Recently I had a Facebook “friend” (you know the people who request you so that they can pitch you a business) contact me because she wanted to buy a product from me (or so she said) but she ended up prospecting me.  I had no problems with being prospected at the time because I was actually looking for another business opportunity so I wanted to hear what she had to say.  I was very interested…but she couldn’t close me!  Could you imagine that…having a prospect that wants to sign up but you can’t close them?  Take a look at the conversation….

Here is the Beginning of the Conversation (Bear With Me)!

conversation_start

As you can see it started off pretty general, friendly, and my interest was peaked!

Part Deux (Excuse My French..he he)!

In the next series of events you will see where it all went WRONG… and I do mean wrong.  It was as if she just wasn’t listening she didn’t ask me for my phone number so that she could call me and discuss the opportunity.  I think this is why people choose to “contact” not “connect” on Facebook (there is a big difference between connecting and contacting I found that out during my brief interaction with this lady.

conversation_part2

So I actually listened to the webinar that she scheduled for me and after hearing and listening and watching the opportunity I decided that I wanted a certain software that they were offering.  And the saga continues…

convo3

You know how people are…I had to ask LOL!

convo4

During the very lengthy webinar they mentioned that I could get this fabulous Facebook friend adder software for “FREE” imagine my surprise when I found out that I actually had to sign up for the company in order to receive it!

convo5

In this economy people are looking for a means to an end… a solution to a problem…MORE MONEY! And you will see she had NO SOLUTIONS.  She wasn’t even listening (or reading in  this case).

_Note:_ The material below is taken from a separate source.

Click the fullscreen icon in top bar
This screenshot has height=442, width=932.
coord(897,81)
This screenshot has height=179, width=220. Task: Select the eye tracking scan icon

*Side note:* If people find value in You and what You are doing they will find the money for WHATEVER you are offering.

convo62

Yes, yes, yes, yes ….All the way across the board!  I was staying optimistic and positive about the situation because I really wanted the software.

In prospecting it is definitely imperative to make the person that you   are connecting with feel at ease about talking to you.  You want to connect, point out their strengths and build on it, don’t talk negatively about them or their financial status (I am sure that wasn’t her intention but words have power!).  On with the show!

convo72

In network marketing or even sales, when you are presenting an opportunity how much another person makes really has no bearing on how much YOU can make.  How much YOU make is solely dependent on YOU and what YOU do, how YOU connect.  With that said why am I hearing about James?  Not only that but in a previous message that she sent she says that she has more money than she can count.  So why is she giving James so much credibility and POWER?   It just shows me that she does not see herself as the Leader that she truly IS!  Which is important  oftentimes we find ourselves answering questions that weren’t even asked.  Think about that.  Why add stress and anxiety to a situation by answering questions that concern how much YOU make or have made in this opportunity and it wasn’t even up for discussion?

Things that make you say hmmm….

She also states that she doesn’t want any money from me! If I didn’t need any money then what is the real problem? Oh, I know!  The problem was that I did need money.

This is the last of the conversation …I promise ( :) )!

convo82

So as you can see she received all YESSSSSSSS’s!  But she could not close me.  I gave her a problem and she didn’t even try to see how we could work something out.  We must remember to LISTEN!  Because 90% of closings happen really within the first 30 seconds and by listening to what the problem is and providing a solution we can CLOSE!  I hope that everyone enjoys this post and understands my  hears my heart.  I wasn’t trying to be difficult I actually wanted something that she was providing but for some reason even with a yes  she still didn’t get the sale.  Now I am not saying that we need to be Miracle Workers we just need to listen with our hearts.  PROSPECT FROM YOUR HEART!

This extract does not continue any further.